そして悠生の愛娘である花梨が誕生することになる。

花梨の誕生によって悠聖は花梨を溺愛する親ばかになっていくが、花梨にはどういうわけか立て続けに不幸と直面。
悠聖と理花は相次ぐ不幸の連続に苦悩するようになる。

そんなかで悠聖は高校時代の同級生である真中(まなか)と再会。
レストランで会話しつつ真中には自身の能力を悠生は明かすが、その時に真中は「花梨が生まれつき運がないのでは?」と考える。
その日の夜、悠聖はたまたま花梨に自身の腕を触れさせてしまう。
ただこの時、花梨に不幸は生じず運を吸い取るような描写が見られた。
これにより花梨は悠聖の運を吸い取れることが明らかになり、悠聖は花梨に運を分け与えるようになる。

けれどもこの行為は、悠聖自身の運を分け与える事でもある。
そのため、運が少なくなった悠聖自身が不幸に遭うようになってしまった。

花梨は運を生成できないため、供給源である悠聖の死は花梨が死ぬことに等しい。
運をどのように調達するかで悩む悠聖だったが…。

花梨が悠聖の腕に触れて運を吸い取ったシーン。
この事故がなければ花梨に運を託せることは分からないままだった。

そうして悠聖がたどり着いたのは始末屋だった。
悠聖が出向いたのはかつて制裁を下されたFRAMINGO。

FRAMINGOに出向いた悠聖は中藤(なかどう)に「殺し屋として雇って欲しい」と懇願する。
自身の能力を見せつつ、中藤は「リスクが多すぎる。やめとけ。
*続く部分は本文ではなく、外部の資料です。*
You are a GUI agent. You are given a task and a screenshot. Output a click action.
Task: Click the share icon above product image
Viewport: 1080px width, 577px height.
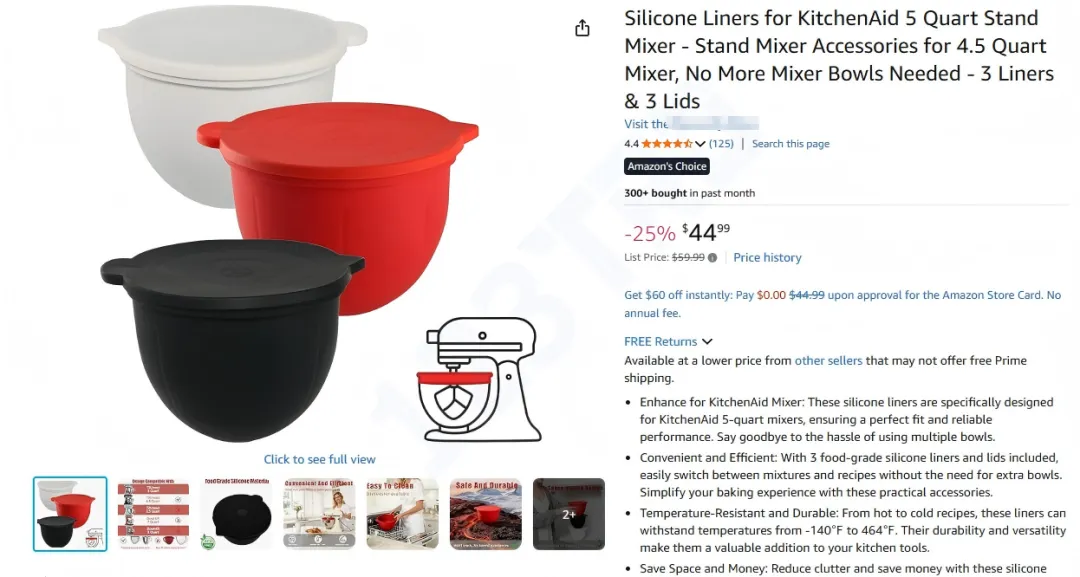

」と忠告されるも悠聖の意思は変わらず、天崎真也(あまざきしんや)ことミッドナイトの指導の下で殺し屋に。

最初は真也の仕事風景に衝撃を隠しきれずにいたものの徐々に慣れていき、1人で仕事をこなせるようになっていく。
しかしながら慣れてきた矢先、人質の子供に動揺し悠聖は刃物で刺されてしまう。
なんとか仕事は完遂したものの、重傷を負い病院に搬送。
その際、理花は悠聖に自らの運を託してその後に事故死した。

本編開始時点では既に理花は故人となっていた。
どのようにして亡くなったのか、関心を抱いていた読者は多い。

目を覚ました悠聖はそのことを理花の父親を聞くと悠聖は暴れてしまう事態になってしまった。

退院後、悠聖は理花が残したメールを見つける。
そこには、理花が悠聖がどんな仕事を行っているか把握していたことが明らかとなり、涙を流せずにはいられなかった。
この理花の死をきっかけに悠生は中藤に「ターゲットを悪者」だけに絞り込むように頼む。
この過去を思い出したことで悠生は立ち直り、花梨を守ることを決意していくのだった。